Non-motoring > Supreme Court - equality & diversity Miscellaneous
Thread Author: BrianByPass Replies: 7

 Supreme Court - equality & diversity - BrianByPass
I have caught occasional bits of the live proceedings in the Supreme Court these past few days regarding the Brexit case.

Based on sound and vision, my observations of the court:
- nearly 100% white (saw one man with a Sikh turban)
- over 90% male (just a few women present)
- mostly middle-aged or older
- accent mainly Home-Counties/upper-middle-class or upper class

Conclusion - it appears that the claimed progress in equality & diversity in the UK over the past twenty years has bypassed the top layers of the legal profession, in contrast to what you see and hear in the House of Commons. Perhaps it proves that the latter place is filled with commoners.
 Supreme Court - equality & diversity - sooty123
www.bbc.co.uk/news/uk-politics-38211701

You aren't the only to spot it.
 Supreme Court - equality & diversity - madf
Anyone who thinks the law applies to judges is clearly naive. :-)
 Supreme Court - equality & diversity - smokie
Just as a point of interest I used to sit next to David Pannick QC at secondary school. We were adjacent in the roll call. He was always a swotty type then, but one of the more likeable ones with some personality. ISTR from a Telegraph magazine article on him that at the time he became QC he was the youngest ever QC to be appointed.
 Supreme Court - equality & diversity - Bromptonaut
>> Anyone who thinks the law applies to judges is clearly naive. :-)

I note and respect Madf's smiley. There is though a serious point.

The vast majority of the judiciary are drawn from The Bar. Those with experience necessary to have reached the Supreme Court will, for the most part, have entered The Bar before 1980 when entry criteria favoured white males who'd gone to right schools and universities. Family connections probably helped too.

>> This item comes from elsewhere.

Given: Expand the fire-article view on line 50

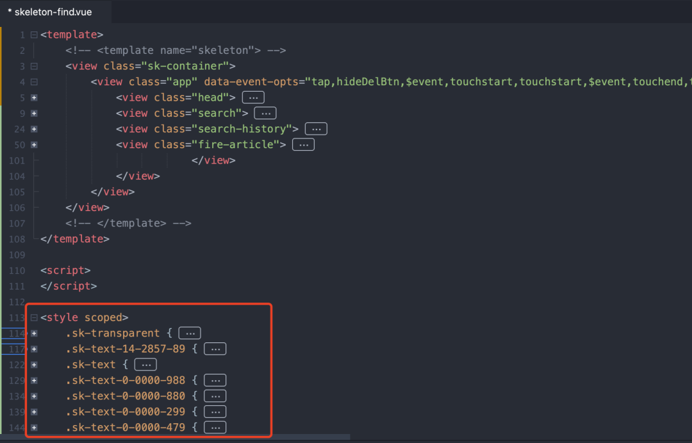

Since then the world has moved on and around half of those called to The Bar in recent years have been female. There is though a retention problem. Those dropping out of their careers to care for children (or aged parents) are overwhelmingly female. Even if they go back later they're running to keep still in terms of lost career progression. There was a piece on the radio (five Live breakfast) around 08:45 this morning on that very subject.

On a personal note, I've met two of the Supreme Court Judges:

My career path and that of Lord (Robert) Carnwath crossed on a number of occasions. He was a barrister specialising in planning and local government in the eighties when I was clerking for various Members of the Lands Tribunal and he regularly appeared in large cases. I met him again twenty years later as firstly Chair of the Law Commission and later Senior President of Tribunals when he was a regular attendee at meetings of the Quango.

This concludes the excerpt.